完全に出し抜かれた。だが、今の動きは完全に不自然だ。
「都、周は」
「周様ならメグさんに任しています。一応、気絶していらっしゃるだけなので」
「良かった」
楓が安堵の息を吐く。だけど、エレノアは険しい顔をしたままエンシェントドラゴンがいた場所を見つめていた。そして、おもむろに口を開く。
「アル・アジフ、エンシェントドラゴンは何?」
その言葉はその場にいた誰もが思う疑問だった。特に楓とエレノアの二人はそう思うだろう。
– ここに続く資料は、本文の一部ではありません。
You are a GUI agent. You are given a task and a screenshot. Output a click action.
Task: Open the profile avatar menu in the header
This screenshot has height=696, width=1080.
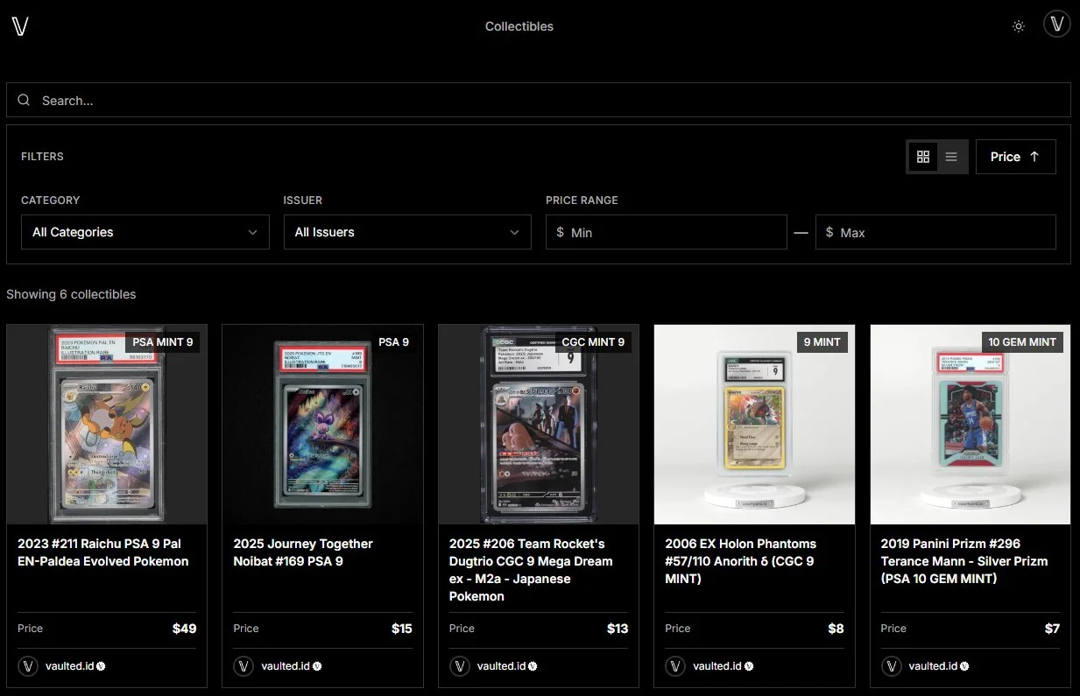point(1057,25)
世界屈指の砲撃手である二人の射撃ですらエンシェントドラゴンに致命傷を負わせることが出来なかった。そして、ゲルナズムに至っては両断されても生きていた。
アル・アジフが開いていた魔術書を閉じる。
「幻想種。その存在がまさに幻想の中にしか存在していないあらゆる生物の頂点に立つ存在じゃ。特にエンシェントドラゴンは幻想種の長。その話はリースに聞いた方がいいかもしれぬな。リースはエンシェントドラゴンに友達がおる。エンシェントドラゴンの話はリースが詳しいじゃろう。ただ、今言えることは」
アル・アジフは少しだけ間を開けた。そして、エンシェントドラゴンがいた場所を見る。
「幻想種は死と共に世界に還る。それが幻想種と呼ばれる由縁でもあるのじゃ」
「幻想種は世界と同じ存在であるということですか?」
「そうじゃな。幻想種は極めて複雑な存在じゃ。世界と同意義でもあり、死ねば世界と同化する。常に見られることになるということじゃな」
つまり、エンシェントドラゴンだったものはここで見守っているということ。確かに、生物の頂点に立っていると言えなくもない。
アル・アジフは周囲を見渡した。
「しかし、幻想種を呼び出す方法が存在したとはの」
「説明をお願い」
エレノアの言葉にアル・アジフは頷いた。
「この世に幻想種は存在しない。そのはずじゃった」
「えっと、つまり、召喚ということ? 悠聖君のような精霊召喚と同じで」
「おそらく。もし、どこかの勢力がそれを出来るとするなら、世界は混乱するというレベルではないぞ。一体、どこの組織が」
アル・アジフの言葉に答えられる人はこの場にはいなかった。